Speaking of which, one of my Envoy Encore recently emailed me a story published by Aljazeera. It detailed Muslim efforts to establish an Islamic tribunal in Canada. "Since arbitrators' rulings can be enforced by the courts," we read, "the development has raised eyebrows that Sharia will in effect be endorsed by Canada's secular courts." The story dismisses any negative reaction to this development as overblown . It then equivocates the proposed Islamic tribunal with various Rabbinical courts already enjoying limited legal recognition under Canadian law.
Setting aside the Sharia's peculiarities for a moment – and like Kathy Shaidle, a fellow Canadian Catholic author, I find myself among the some of us [who] think stoning rape victims is a bit peculiar – there are other reasons to remain skeptical about this comparison between Islamic tribunals and Rabbinical courts. Does modern Judaism regularly attack civilian targets among the Gentiles? Does Isreal sponsor terrorist activities on western soil? Islam is alone among the five major world religions in employing forced conversion as a legitimate means of evangelization.
Actually, I take that back. Secularism, which is Canada's new state religion, also imposes forced conversion. Just look at poor Mark Harding. Mr. Harding is a Christian who recently ran afoul of Canada's hate police for drawing attention to certain peculiarities within the Islamic world. As Doug Coup reports in the Christian Times:
“[Harding's] offending pamphlets discussed Islamic societies around the world where ‘Muslims are torturing, maiming, starving and killing Christians’ simply because of their faith. Harding argues that Islam ‘is full of hate and violence,’ and that its holy books teach that it ‘will always be at war’ with other religions. ‘Once a state becomes an Islamic state, no other religion is tolerated,’ he says.
“His outspokenness last June landed Harding in trouble with the Muslim community, and he is going to trial next month to face criminal charges on three counts of ‘incitement to hatred.’ Complaints were also lodged with the Canadian Human Rights Commission. He was arrested and spent a few days in jail before a hearing last summer.”
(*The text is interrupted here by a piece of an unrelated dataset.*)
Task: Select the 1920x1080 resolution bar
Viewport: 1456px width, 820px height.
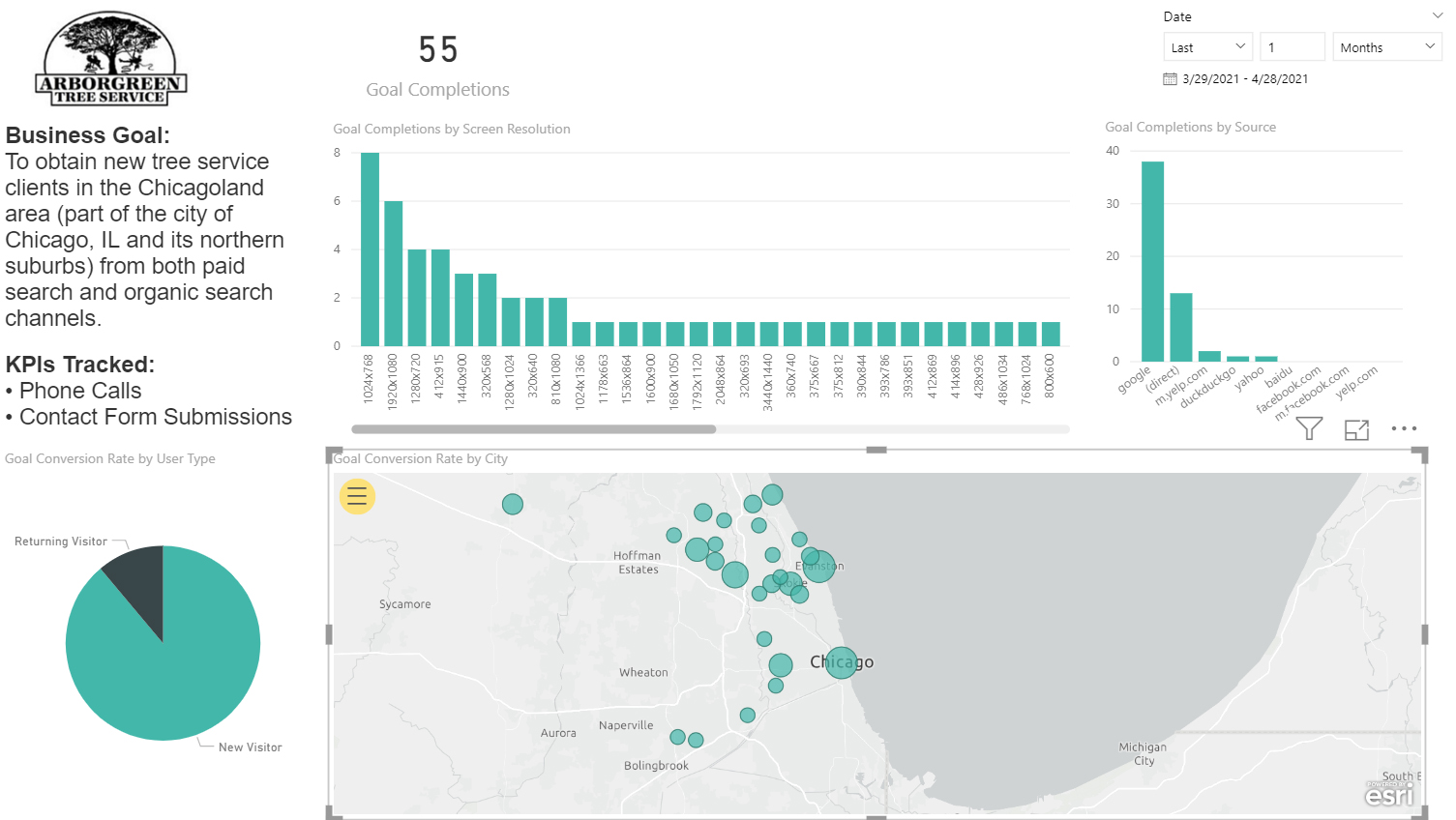Action: coord(393,274)
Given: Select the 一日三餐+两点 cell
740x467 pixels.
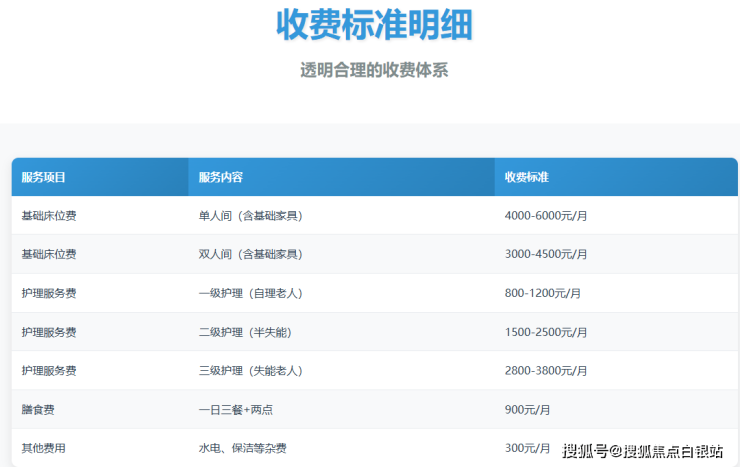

Canadians political and religious commentators need not find Mr. Harding’s situation surprising. After all, the Canadian Human Rights Commission is the same quasi-judicial body that silenced as hate literature certain biblical passages pertaining to homosexuality. It is not too much of a stretch to silence international headlines as well. And thus I am reminded of Mark Steyn’s response to a similar flap over Johnny Hart’s recent allegedly anti-Islamic cartoon:
“Although I agreed of course that Islamophobic cartooning was the most pressing issue of the week, in my usual shallow way I'd become distracted by some of the day's more trivial stories - the 11 Hindus burnt alive by a Muslim gang in Bangladesh, the 13 Christian churches torched by Muslim rioters in the Nigerian town of Kazaure, and the 27 Turks and Britons murdered by Muslim terrorists in Istanbul. No dead Jews in that particular day's headlines, but otherwise a good haul of Hindus, Christians and, of course, Muslims...”
Like Mr. Steyn, I too cannot help but these headlines distracting. They may be as trivial as the First Amendment that protects my expression of concern over their content from the Canadian Human Rights Commission, but nevertheless I find them distracting.
Of a similar trivial nature is my concern over Canada’s apparent elimination of free speech from our public discourse. Criticism of another culture can be branded “hate speech” unless the critiqued culture is distinctly Christian or American. Yet if civil liberties in the Middle East are an example of what we can expect in Canada’s tolerant and multi-cultural society, the culture of death propagated by our secularists will eventually give way to the Islamosphere’s culture of fear.